Background: General structure of human sperm has not been profiled yet. Human sperm DNA characterization should progress the medical diagnostic and therapeutic methods rather than developing biological sciences. The aim of the present study was to provide biological insights into the common structure of human sperm. The value of this investigation is establishing an initial basic map of sperm head structure that leads to further advanced standardization of normality in this creature. For this purpose, analytical and microscopic methods were applied.
Methods: High-performance Liquid Chromatography (HPLC) and flowcytometry were hired to quantify the DNA compositions. As well fluorescent, confocal and advanced light microscopy was applied to identify the stained sperm DNA by chromomycinA3 (CMA3) and 5-methylcytosine antibody (5-mc).
Results: HPLC demonstrated the mean values of nucleotide bases percentage in the structure of the sperm DNA regardless of the fraction that sperm was collected from gradient wash, sequenced from 27.6%, 8.92%, 27.05% and 35.36%. Also, quantitative flowcytometry of global 5-methylcytosine showed not a regular fluctuation in individuals with normal sperm while, there is a permanent increase in 50% fraction collected from percoll gradients. CMA3-positivity levels as well, were negatively correlated with sperm quality harvest by percoll gradients (p<0.0001), and positively correlated (P<0.05) with global methylation as determined by flow cytometry. Interestingly, in this text microscopy of immunocytochemistry of sperm cells stained by CMA3, demonstrated a different view from sperm heads.
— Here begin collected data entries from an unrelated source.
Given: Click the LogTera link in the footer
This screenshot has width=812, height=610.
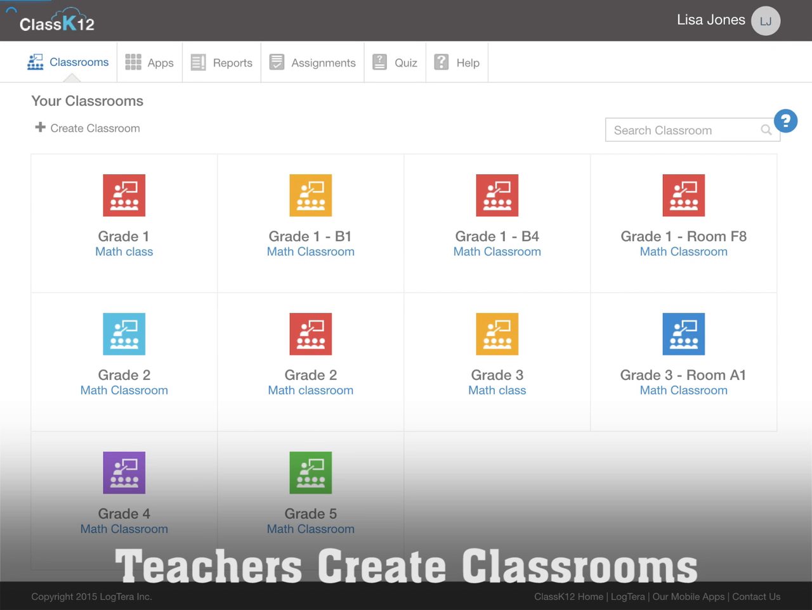Looking at the screenshot, I should [x=627, y=597].
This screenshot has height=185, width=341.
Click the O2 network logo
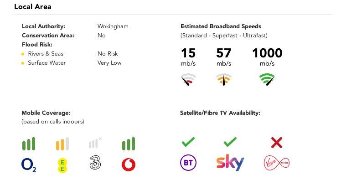pos(29,165)
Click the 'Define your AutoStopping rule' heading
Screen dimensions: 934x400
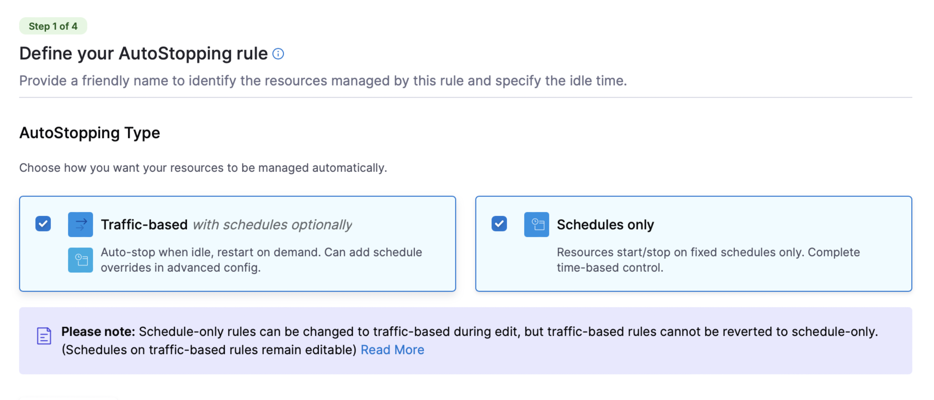click(x=143, y=54)
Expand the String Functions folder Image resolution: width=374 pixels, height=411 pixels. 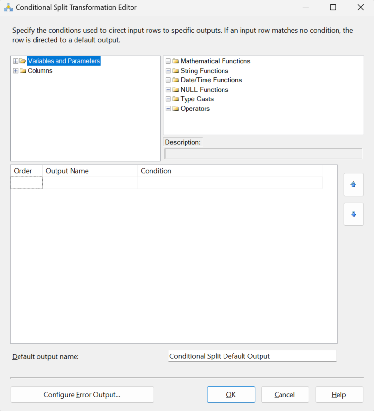(168, 71)
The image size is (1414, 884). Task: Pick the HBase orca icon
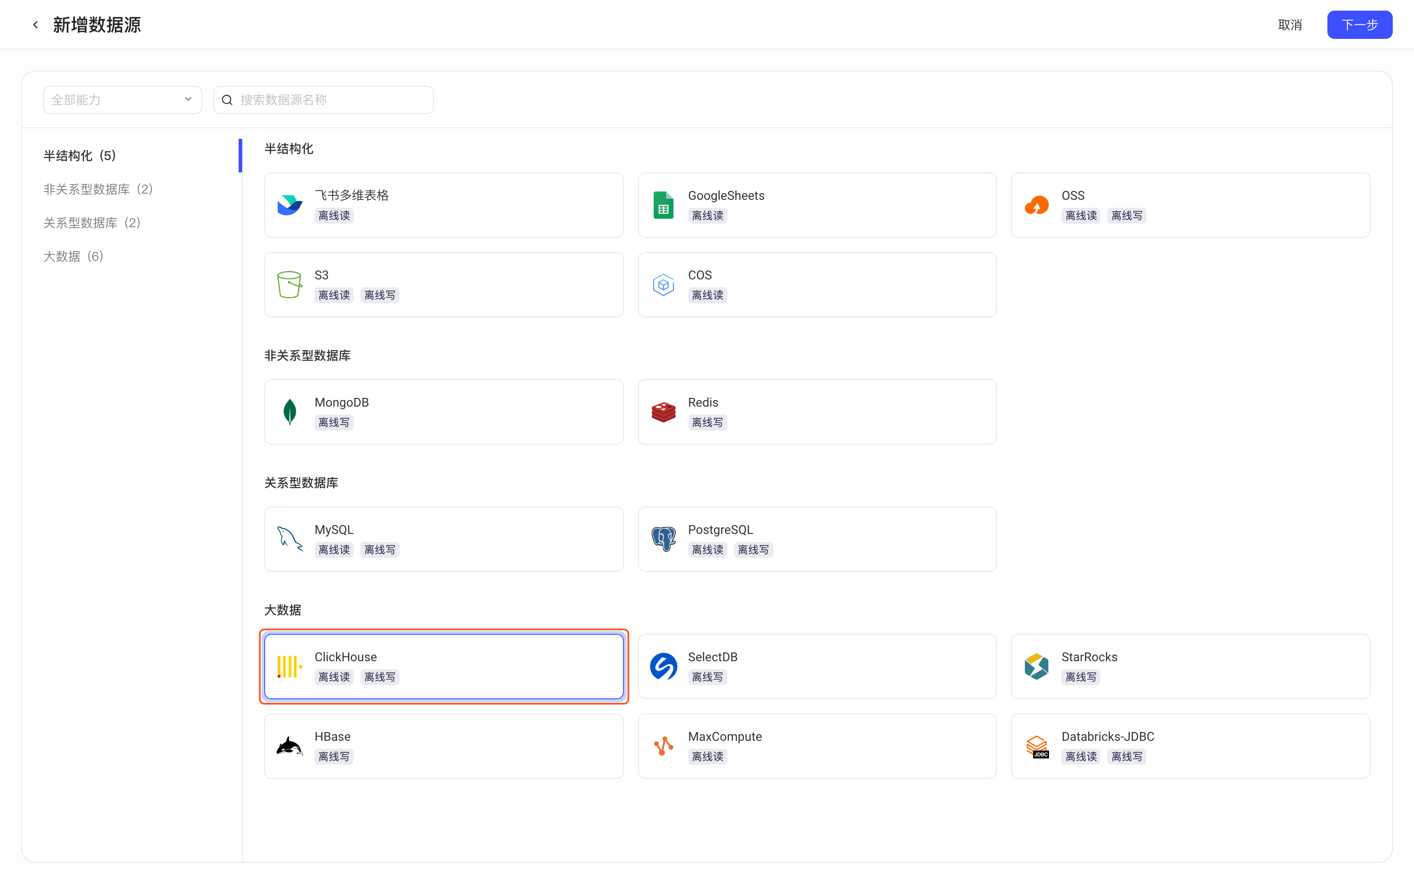pos(289,746)
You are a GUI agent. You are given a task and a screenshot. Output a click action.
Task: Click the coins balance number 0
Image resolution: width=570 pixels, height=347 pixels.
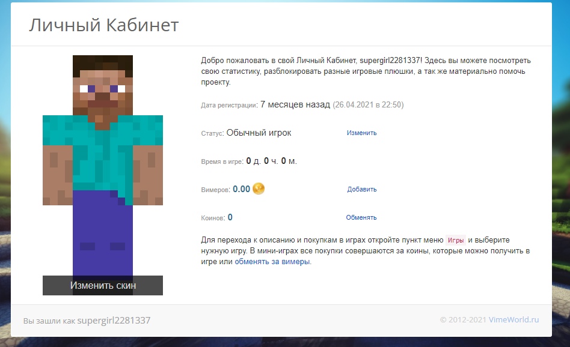pyautogui.click(x=230, y=217)
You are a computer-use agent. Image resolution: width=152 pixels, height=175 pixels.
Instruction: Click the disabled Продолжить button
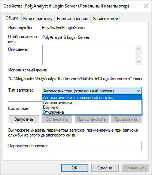tap(126, 119)
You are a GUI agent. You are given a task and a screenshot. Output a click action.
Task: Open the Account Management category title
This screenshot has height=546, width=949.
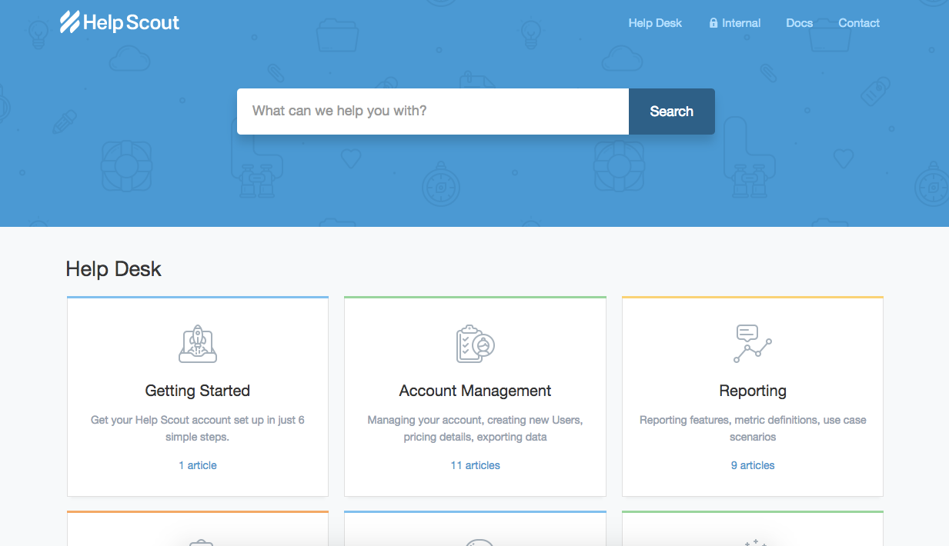(475, 391)
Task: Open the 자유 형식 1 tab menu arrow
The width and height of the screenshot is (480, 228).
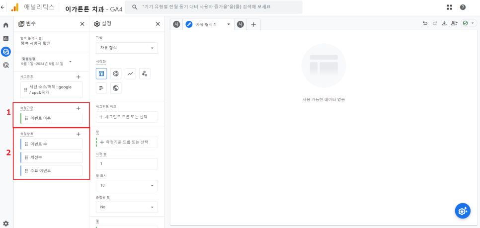Action: 229,24
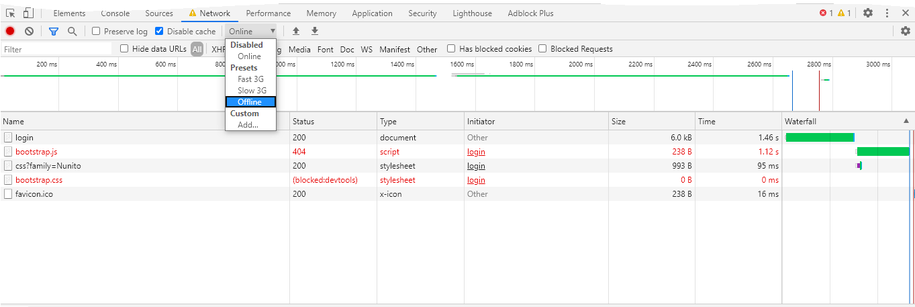Image resolution: width=915 pixels, height=307 pixels.
Task: Filter requests by Font type
Action: [326, 49]
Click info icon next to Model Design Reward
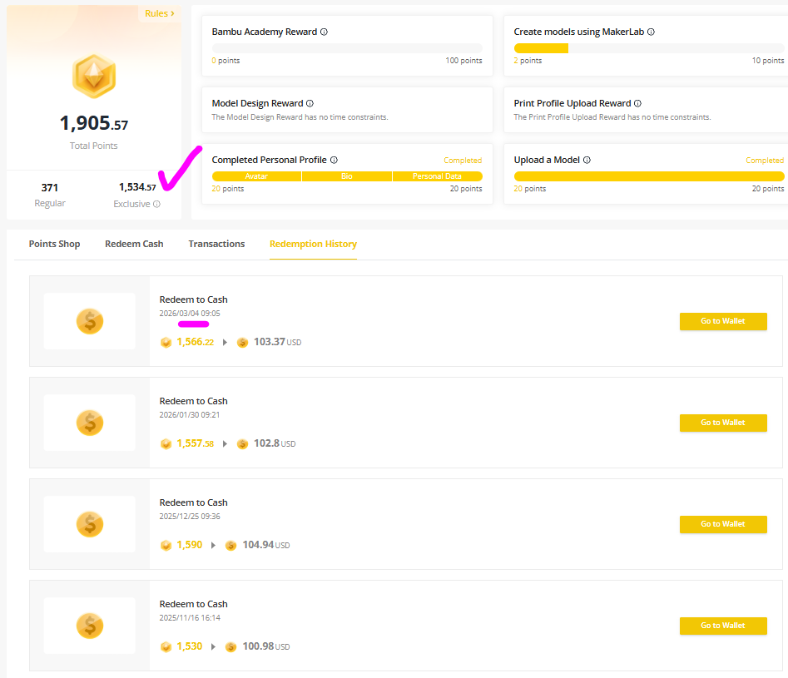788x678 pixels. pyautogui.click(x=310, y=104)
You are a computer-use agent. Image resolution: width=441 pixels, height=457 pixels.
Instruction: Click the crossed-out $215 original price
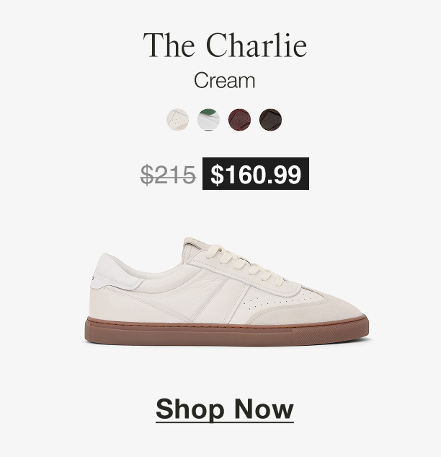point(168,174)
Conclusions: Obviously these explorations suggest some new possibilities in assessment of rough chemical level of nucleotides and cytochemistry of sperm head structure. The chromatin brightness presented with CMA3 by microscopy shows a direct relation with more extensive DNA methylation in sperms collected from low gradients of percoll wash. While, fluctuated 5-methylcytosine levels show personal presentation and even exclusive to individual sperm expression. This study induces further research on new assumptions in nuclear equilibrium in the axiom of DNA ladder in related to 5-mcytosine level in human sperm.